SCORES is all about collaboration and data sharing. From left: Courtney Mullen PT, DPT, PCS, board certified pediatric physical therapist; Emily Nice, sports research coordinator; Ross Chafetz, PT, DPT, Ph.D., MPH, corporate director of motion analysis centers; Corinna Franklin, MD, pediatric orthopedic surgeon; and Camille Brown, clinical research coordinator.

Sharing research to improve treatments

To help improve the care and quality of life of injured young athletes and reduce re-injury rates, Shriners Children’s has a group called SCORES, or Shriners Consortium for Outcomes, Research and Education in Sports. 

SCORES capitalizes on the knowledge and expertise of our large group of pediatric orthopedic surgeons and physical therapists. It also taps into the data and expertise that is gathered at our motion analysis centers. 

Nearly 40 pediatric orthopedic surgeons, physical therapists and research coordinators from 13 Shriners Children’s locations attended a SCORES national meeting at the Chicago hospital last fall, led by Corinna Franklin, M.D., director of sports medicine at Shriners Children’s Philadelphia. The two-day meeting included hands-on demonstrations in the motion analysis center and important planning to help standardize future research. 

“The goal of the consortium is to unify all the Shriners sports medicine programs for the best possible research and clinical care,” said Dr. Franklin. Currently in the building stages, SCORES is “implementing procedures for patient-reported outcomes and creating a standardized intake form across the system. We are also standardizing comprehensive return to sports testing (in our motion labs) and creating a data registry,” she added. 

Kelsey Davidson, M.D., orthopedic surgeon, and Karen Kruger, Ph.D., director of the Chicago hospital’s motion analysis center, hosted the meetings at the Chicago hospital. 

Physicians and clinicians are already using the data from SCORES to perform multiple prospective and retrospective research studies. “We had such a productive meeting talking motion analysis, multi-center studies and more within the Shriners Sports Medicine program,” said Kruger, who is also a biomedical engineer. 

Through our mission to educate, we reach our ultimate goal: empowering more people to help more kids around the world.

Dr. Prusick cares for patients and works to educate the next generation of surgeons.

From Student to Teacher

Growing up, Vincent Prusick, M.D., admired his father. Dr. Prusick saw how his dad, who was an orthopedic surgeon, was changing people’s lives. “I thought that it was a really meaningful profession. I was always drawn to that and never really considered doing anything else,” he said. 

And so, the younger Dr. Prusick followed in his father’s footsteps. Today, he is a pediatric orthopedic surgeon who transforms the lives of children who seek treatment at Shriners Children’s Lexington. He also takes an active role in educating the next generation of pediatric orthopedic surgeons. 

Dr. Prusick completed a residency at Shriners Children’s Lexington through the medical center’s academic partner, the University of Kentucky College of Medicine and UK Healthcare. Each of the physicians at the Lexington medical center are also physicians at UK Healthcare, and many of them are professors of pediatric orthopedics at the college. The partnership allows residents to rotate through the Shriners Lexington facility three times for 10 weeks at a time. Dr. Prusick rotated from 2012 to 2017, and then became a staff physician at the medical center in 2018. He has special interests in spinal deformities and trauma. 

Dr. Prusick knows firsthand how medical training opportunities can change the trajectory of one’s career. He works to provide those opportunities to other young physicians. “Because we see such a wide variety of orthopedic conditions and a large volume of patients, there are a lot of opportunities to get hands-on experience,” he said. “The ability to work in the Shriners system is unique. Our staff puts a huge emphasis on education. 

“It’s gratifying and rewarding for me to be able to give back to the system that gave me so much and to contribute to that continuous educational process that we’re all going through as physicians.”

- **Stored data entries**:
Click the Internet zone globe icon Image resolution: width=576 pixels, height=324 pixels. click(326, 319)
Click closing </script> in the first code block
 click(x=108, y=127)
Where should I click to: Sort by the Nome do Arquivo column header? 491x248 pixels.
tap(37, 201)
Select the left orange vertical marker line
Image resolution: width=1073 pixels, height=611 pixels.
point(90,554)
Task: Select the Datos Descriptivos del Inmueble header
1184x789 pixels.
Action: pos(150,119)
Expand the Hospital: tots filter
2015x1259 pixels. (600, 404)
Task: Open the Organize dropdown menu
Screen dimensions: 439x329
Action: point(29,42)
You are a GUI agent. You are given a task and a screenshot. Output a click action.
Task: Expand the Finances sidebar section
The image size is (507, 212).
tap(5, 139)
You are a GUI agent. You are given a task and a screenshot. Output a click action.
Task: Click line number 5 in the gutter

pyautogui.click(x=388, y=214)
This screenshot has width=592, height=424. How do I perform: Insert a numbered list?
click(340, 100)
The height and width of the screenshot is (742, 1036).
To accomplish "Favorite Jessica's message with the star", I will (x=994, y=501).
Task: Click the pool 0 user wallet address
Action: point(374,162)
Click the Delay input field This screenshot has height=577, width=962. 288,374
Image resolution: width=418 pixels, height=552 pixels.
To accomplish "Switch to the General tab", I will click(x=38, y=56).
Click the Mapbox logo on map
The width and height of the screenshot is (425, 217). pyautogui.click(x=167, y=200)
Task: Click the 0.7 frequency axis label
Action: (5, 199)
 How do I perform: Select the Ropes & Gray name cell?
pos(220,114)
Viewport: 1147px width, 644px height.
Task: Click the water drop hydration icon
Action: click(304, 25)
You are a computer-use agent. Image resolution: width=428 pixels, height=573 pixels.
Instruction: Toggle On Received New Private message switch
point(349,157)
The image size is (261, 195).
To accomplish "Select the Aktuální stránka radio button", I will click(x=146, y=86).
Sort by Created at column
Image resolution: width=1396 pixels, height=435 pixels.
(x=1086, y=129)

- **Required tasks**:
(1) In the Shriners Children's article, how many Shriners Children's locations sent attendees to the SCORES national meeting?
(2) List every person named in the photo caption at the start of the Shriners Children's article.
(3) Write out the part of the Shriners Children's article starting at "To help improve" and ending at "motion analysis centers.".

- **Responses for each task**:
(1) Thirteen Shriners Children's locations.

(2) Courtney Mullen, Emily Nice, Ross Chafetz, Corinna Franklin, Camille Brown

(3)
To help improve the care and quality of life of injured young athletes and reduce re-injury rates, Shriners Children’s has a group called SCORES, or Shriners Consortium for Outcomes, Research and Education in Sports. 

SCORES capitalizes on the knowledge and expertise of our large group of pediatric orthopedic surgeons and physical therapists. It also taps into the data and expertise that is gathered at our motion analysis centers.